We are concerned as a central bank that while great attention is being paid to the equity approach, very little, if any, attention is being paid to the empowerment side of things although the law provides for it.

The Reserve Bank’s views on economic empowerment are based on past experience in supporting key sectors of the economy. Over the years, the Reserve Bank initiated a number of empowerment programs such as the Productive Sector Facility (PSF) and Agricultural Sector Productivity Enhancement Facility (ASPEF). A cumulative amount equivalent to $710.10 million was disbursed by Reserve Bank since 2002.

The implementation of these facilities resulted in the following:

* avoided company closures due to high cost of borrowing;
* stimulated employment creation through support of new and expansion of projects and providing funds for capital expenditure;
* stimulated additional export earnings;
* provided low cost production to targeted primary producers in the agricultural sector;
* enhanced capacity utilisation, infrastructure development and output; and
* ensured food security and import substitution.

All these facilities, Ladies and Gentlemen, have either benefited the same people, or failed to provide the requisite impetus to stimulate sustainable economic activity.
◇ ◇ ◇
■ **Work instructions**:
Transcribe the passage on economic empowerment word for word, starting with "All these facilities, Ladies" and going on through "sustainable economic activity.". None of the material is needed for this.
◇ ◇ ◇
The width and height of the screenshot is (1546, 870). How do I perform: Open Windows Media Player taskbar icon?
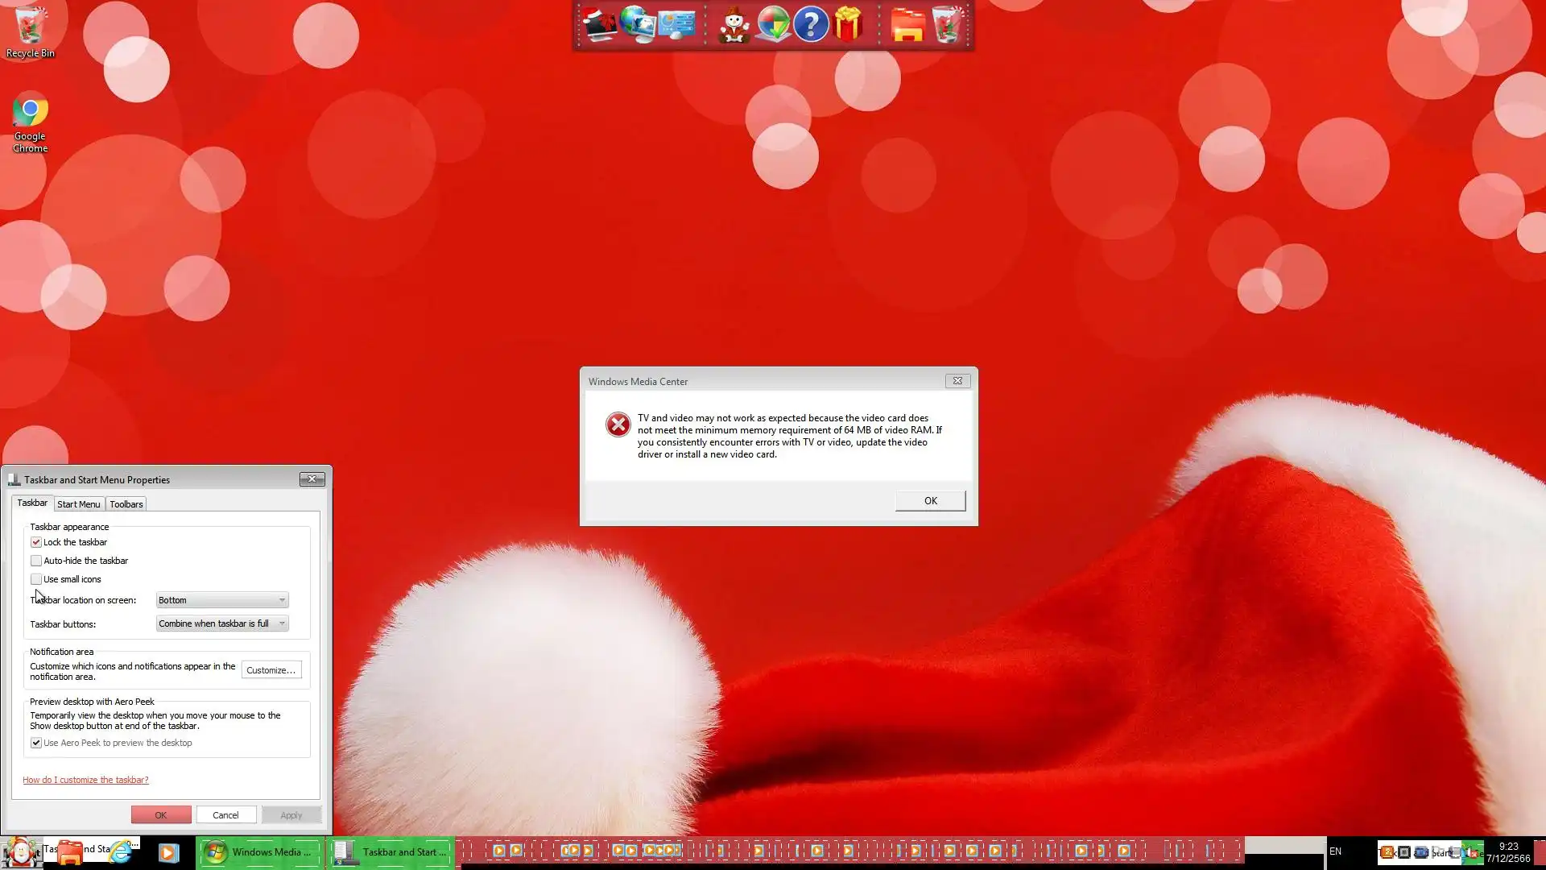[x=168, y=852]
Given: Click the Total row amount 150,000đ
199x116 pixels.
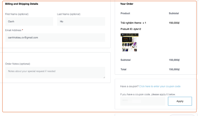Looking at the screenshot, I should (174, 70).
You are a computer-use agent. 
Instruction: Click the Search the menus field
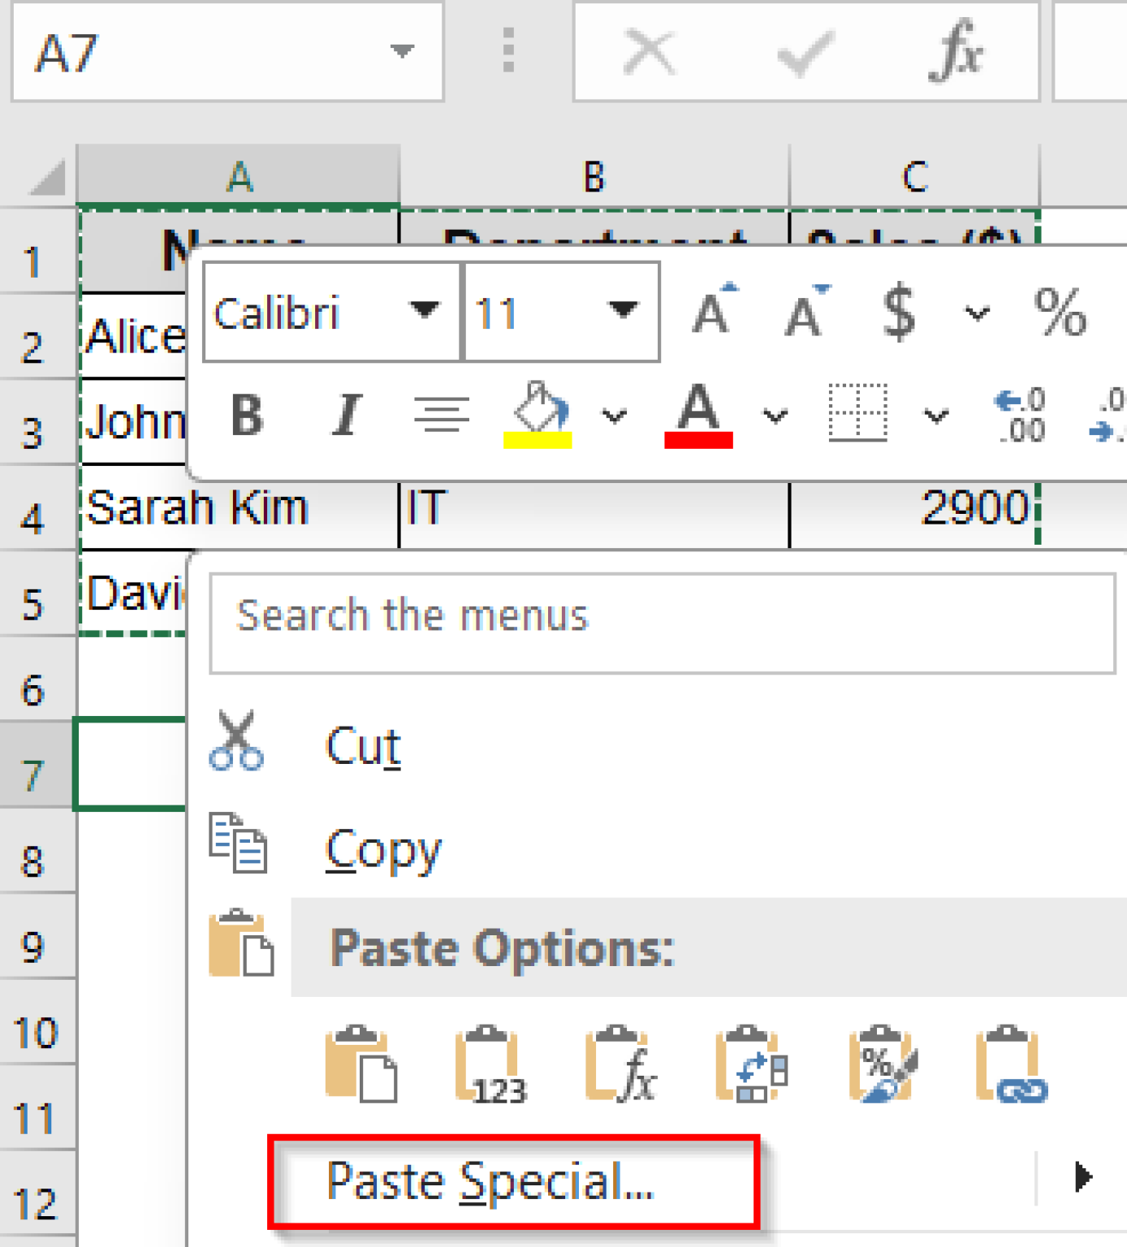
◇ ◇ ◇
■ **The response**:
All these facilities, Ladies and Gentlemen, have either benefited the same people, or failed to provide the requisite impetus to stimulate sustainable economic activity.